• _What this task involves_
Retype all of the entries that appear below, keeping them exactly as they are.

----------------

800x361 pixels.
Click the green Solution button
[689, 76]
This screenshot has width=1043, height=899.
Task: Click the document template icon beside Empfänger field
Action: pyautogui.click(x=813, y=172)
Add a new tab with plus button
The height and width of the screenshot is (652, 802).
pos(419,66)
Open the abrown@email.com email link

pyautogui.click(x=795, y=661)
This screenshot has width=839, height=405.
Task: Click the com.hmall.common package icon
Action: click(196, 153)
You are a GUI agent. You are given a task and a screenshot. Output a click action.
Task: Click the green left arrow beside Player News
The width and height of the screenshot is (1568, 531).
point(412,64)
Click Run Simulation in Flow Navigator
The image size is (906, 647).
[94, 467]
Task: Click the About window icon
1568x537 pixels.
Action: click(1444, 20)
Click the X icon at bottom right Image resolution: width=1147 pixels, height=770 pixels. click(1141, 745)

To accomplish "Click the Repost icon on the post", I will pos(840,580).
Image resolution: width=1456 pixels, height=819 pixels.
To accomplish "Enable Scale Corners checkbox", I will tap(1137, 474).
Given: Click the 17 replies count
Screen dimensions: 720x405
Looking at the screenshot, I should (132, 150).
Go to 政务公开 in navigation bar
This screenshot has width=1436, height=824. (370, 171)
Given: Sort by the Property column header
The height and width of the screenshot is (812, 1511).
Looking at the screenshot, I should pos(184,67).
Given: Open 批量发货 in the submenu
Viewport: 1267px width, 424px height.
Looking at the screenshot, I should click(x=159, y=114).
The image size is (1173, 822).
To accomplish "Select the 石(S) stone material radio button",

----------------

• _Answer below_
800x361 pixels.
Click the green Solution button
[689, 76]
This screenshot has width=1043, height=899.
Task: Click the document template icon beside Empfänger field
Action: pyautogui.click(x=813, y=172)
Add a new tab with plus button
The height and width of the screenshot is (652, 802).
pos(419,66)
Open the abrown@email.com email link

pyautogui.click(x=795, y=661)
This screenshot has width=839, height=405.
Task: Click the com.hmall.common package icon
Action: click(196, 153)
You are a GUI agent. You are given a task and a screenshot. Output a click action.
Task: Click the green left arrow beside Player News
The width and height of the screenshot is (1568, 531).
point(412,64)
Click Run Simulation in Flow Navigator
The image size is (906, 647).
[94, 467]
Task: Click the About window icon
1568x537 pixels.
Action: click(1444, 20)
Click the X icon at bottom right Image resolution: width=1147 pixels, height=770 pixels. click(1141, 745)

To accomplish "Click the Repost icon on the post", I will pos(840,580).
Image resolution: width=1456 pixels, height=819 pixels.
To accomplish "Enable Scale Corners checkbox", I will tap(1137, 474).
Given: Click the 17 replies count
Screen dimensions: 720x405
Looking at the screenshot, I should (132, 150).
Go to 政务公开 in navigation bar
This screenshot has width=1436, height=824. (370, 171)
Given: Sort by the Property column header
The height and width of the screenshot is (812, 1511).
Looking at the screenshot, I should pos(184,67).
Given: Open 批量发货 in the submenu
Viewport: 1267px width, 424px height.
Looking at the screenshot, I should click(x=159, y=114).
The image size is (1173, 822).
To accomplish "Select the 石(S) stone material radio button",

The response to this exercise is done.